SHORT TASK — Format these lines as a numbered list, skipping any blank lines. Leave out the pictures.

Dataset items
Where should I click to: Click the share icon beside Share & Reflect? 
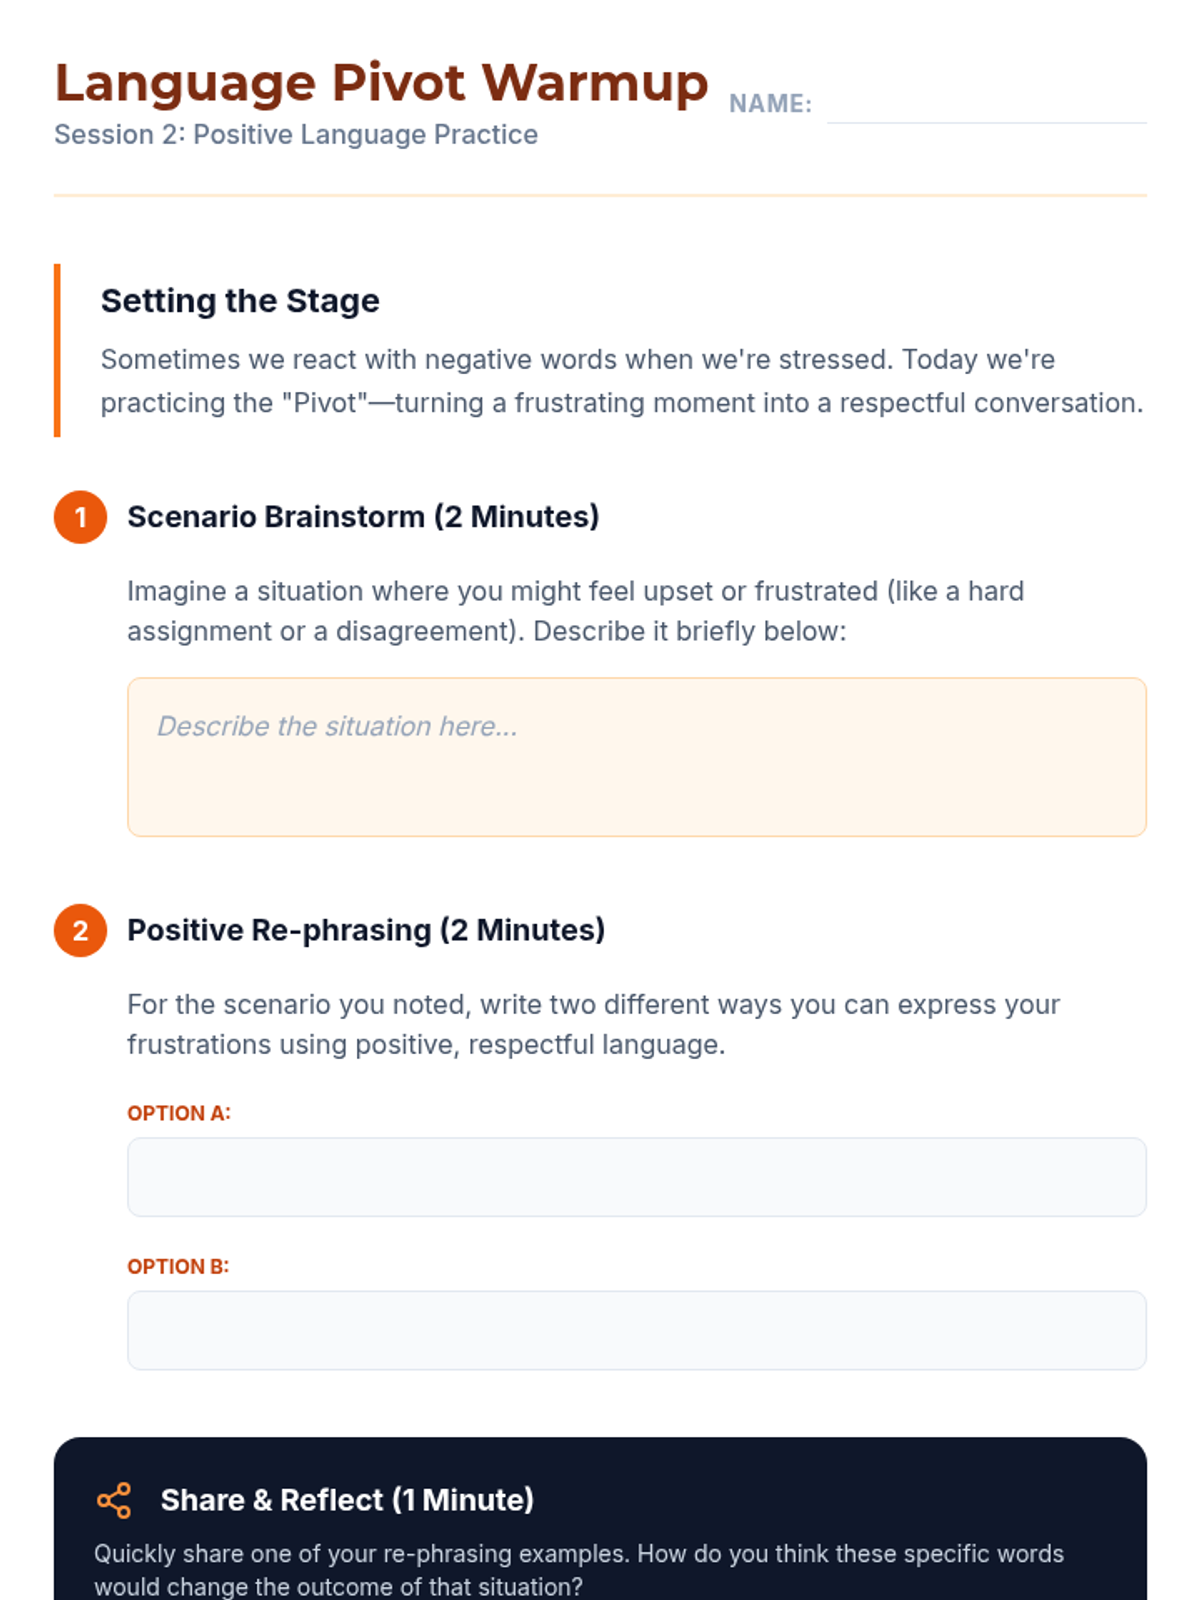pos(114,1500)
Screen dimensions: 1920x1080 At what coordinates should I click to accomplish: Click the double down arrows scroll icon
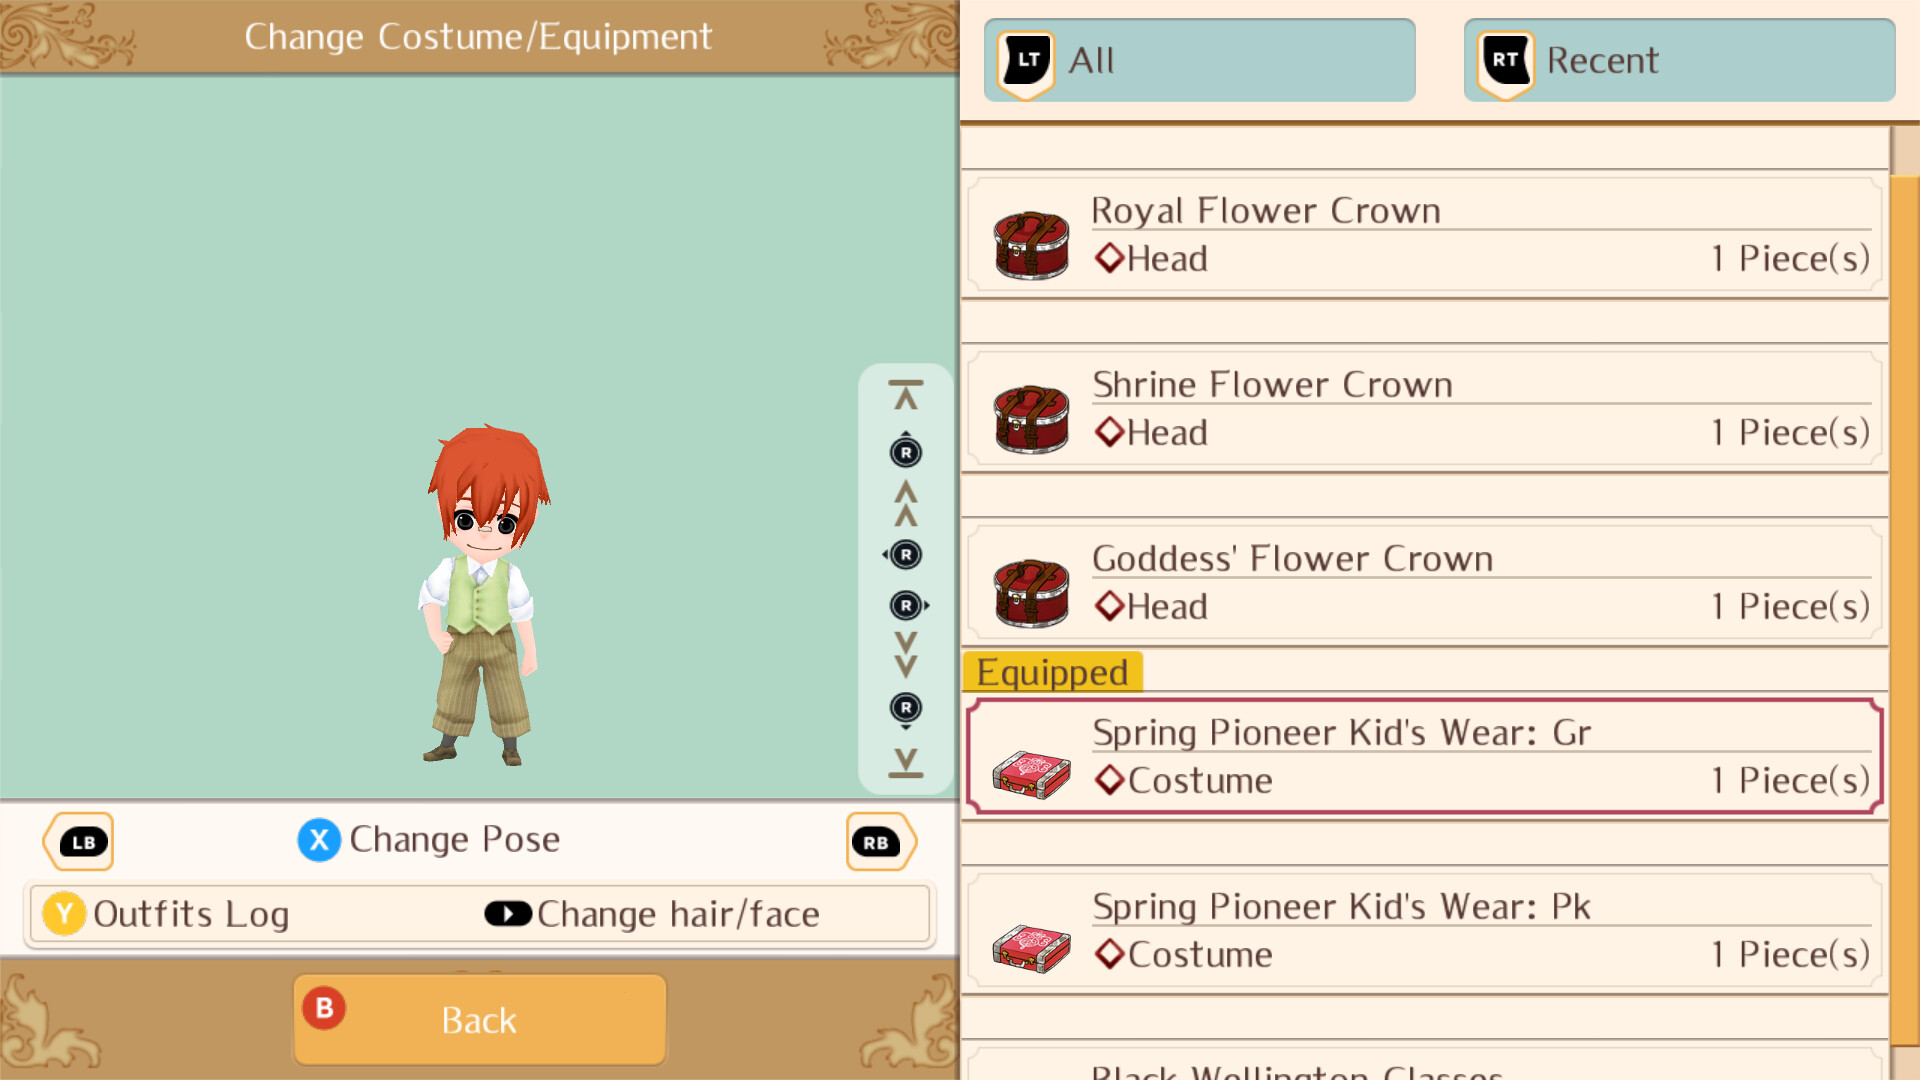point(906,655)
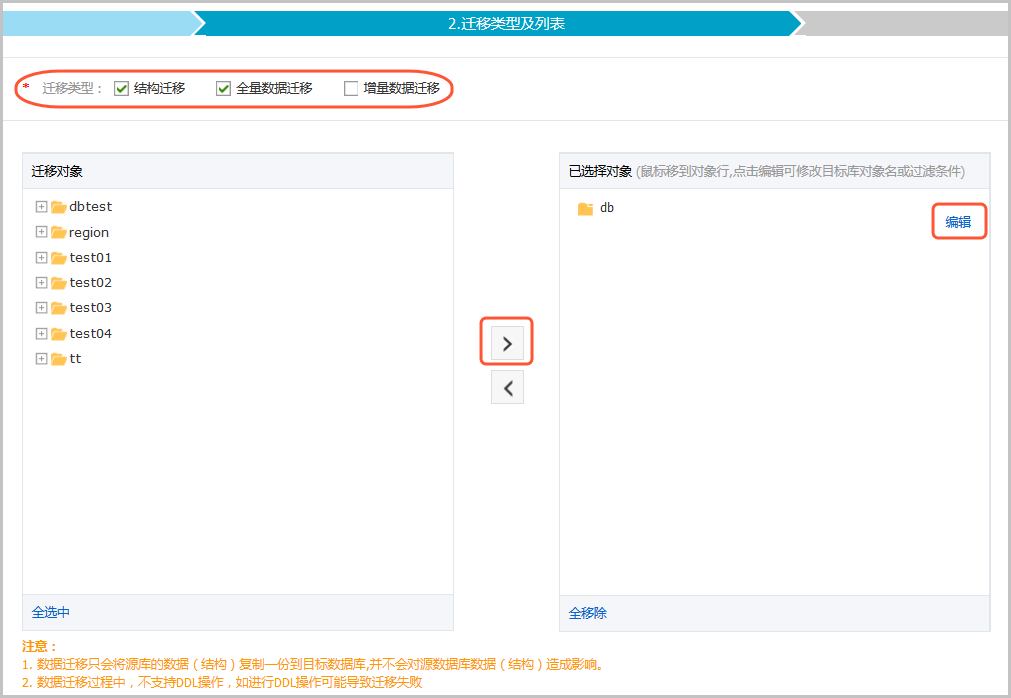Move selection right with the arrow button
This screenshot has width=1011, height=698.
(x=507, y=343)
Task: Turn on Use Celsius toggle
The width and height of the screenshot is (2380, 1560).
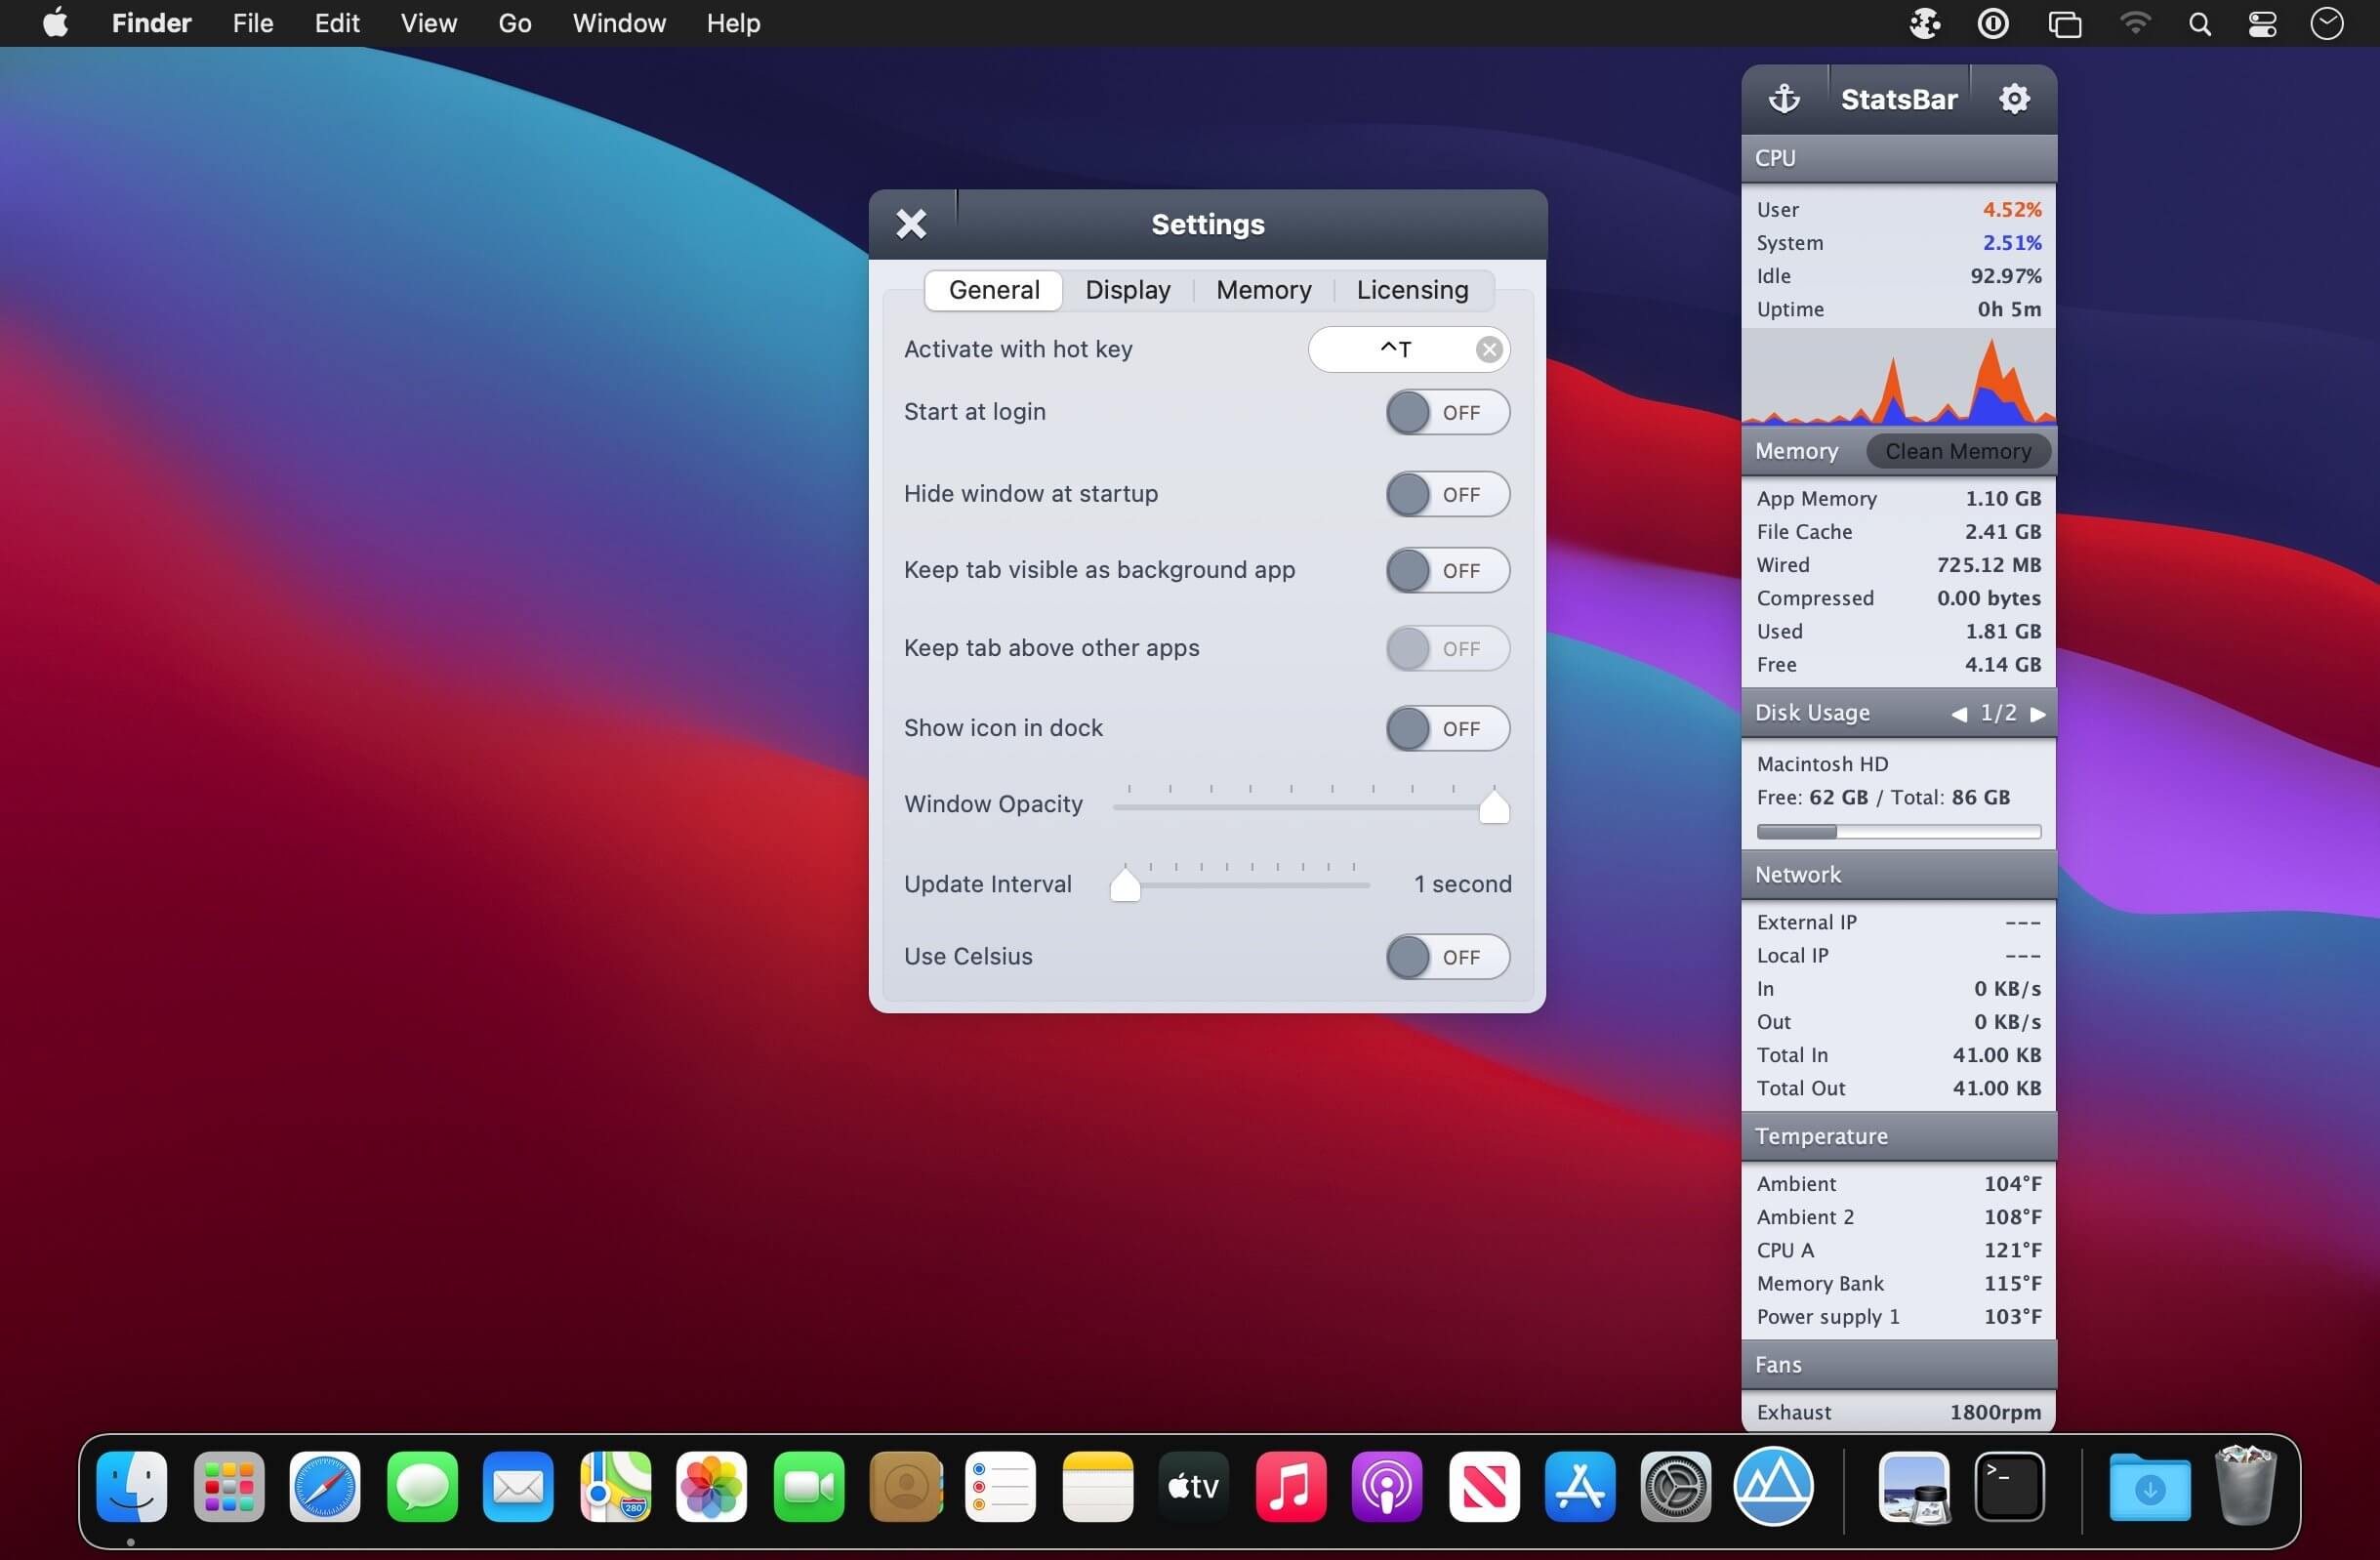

THE SOLUTION —
1. Where should I click to: Click the share icon beside Share & Reflect? 
2. pos(114,1500)
3. Screen dimensions: 1920x1080 At what coordinates should I click to accomplish: Click the double down arrows scroll icon
4. point(906,655)
5. Move selection right with the arrow button
6. This screenshot has width=1011, height=698.
7. (x=507, y=343)
8. Task: Turn on Use Celsius toggle
9. The width and height of the screenshot is (2380, 1560).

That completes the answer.